Music class may benefit kids with cochlear implants
NEW YORK (Reuters Health) - Music class may help improve certain types of sound perception in deaf children who have cochlear implants, a new study hints.
Cochlear implants are small electronic devices that can give a sense of sound to people who are deaf or severely hard-of-hearing, helping them to understand speech and other sounds in their environment. The implants work by bypassing the damaged portions of the inner ear and directly stimulating the auditory nerve.
Coupled with intensive post-implantation therapy, the implants can also help young deaf children learn to speak and understand language.
However, it is difficult for these children to enjoy music, according to the researchers on the new study, led by Dr. Joshua Kuang-Chao Chen of Cheng Hsin General Hospital in Taipei, Taiwan.
For their study, the researchers assessed 27 children with cochlear implants for their ability to discern musical pitch -- how high or low a musical note is. Thirteen of the children had attended standard music classes at the Yamaha Music School, which has centers around the world.
Overall, Chen's team found, the longer the children had taken music classes, the better their pitch perception.

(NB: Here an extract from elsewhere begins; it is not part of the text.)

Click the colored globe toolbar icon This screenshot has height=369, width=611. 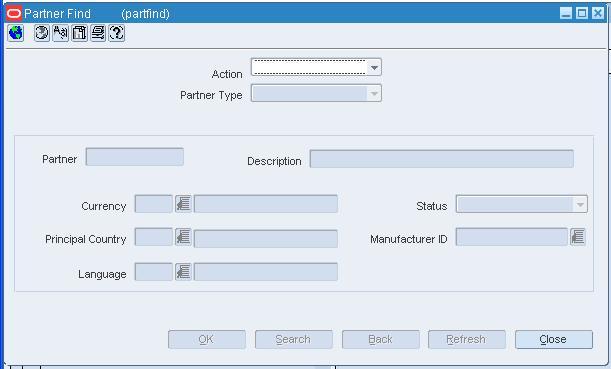16,33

The study, which is published in the journal Pediatrics, was not a clinical trial testing the effects of musical training on children with cochlear implants. So it does not prove that music classes can fine-tune sound perception in these children.
But the findings are in line with a past study that found that cochlear implant recipients who were assigned to musical training showed an improved ability to perceive musical timbre, or quality. Those study participants, however, had become deaf after they had learned to speak.
The current study, according to Chen and his colleagues, appears to be the first linking music classes to better music perception in children who became deaf before acquiring language.
It is important that children with cochlear implants learn to appreciate music, in part, because music and singing are a routine part of school, noted Dr. Lieber Po-Hung Li, another researcher on the study.
"The ultimate goal of the cochlear implantation is to help hearing-impaired children go back to the mainstream school," Li told Reuters Health in an email.
In addition, a better perception of musical pitch, timbre and other qualities might help children with cochlear implants more generally.
"Since music can be the most complicated style of sound in the world," Li said, "improvements of pitch perception surely will not only affect their experience of music, but their perceptions of other types of sound as well."
The findings are based on 27 children ages 5 to 14 who had received cochlear implants for congenital or early-life deafness. The 13 with musical training had attended classes for anywhere from two months to three years.
The researchers tested the children's pitch perception by having them listen to pairs of piano tones, then state whether the second tone was the same as or higher or lower than the first.
The children's correct response rate ranged anywhere from 9.5 percent to 92.5 percent, according to the researchers. Fifteen of the 27 were correct at least half of the time.
Overall, the longer a child had had musical training, the better his or her pitch perception. One child with 20 months of training, for example, achieved the high score of 92.5 percent. Another child with three months of training was correct in pitch perception 56 percent of the time.
Some children with no music training also performed well. One, for example, was correct 89 percent of the time.
Still, Li said, the fact that the duration of musical training correlated with pitch perception suggests that a structured music program should be incorporated into children's therapy after they receive a cochlear implant.
And earlier training might be better, the researcher noted. In this study, the relationship between musical training and pitch perception was stronger among the 18 children who were age 6 or younger.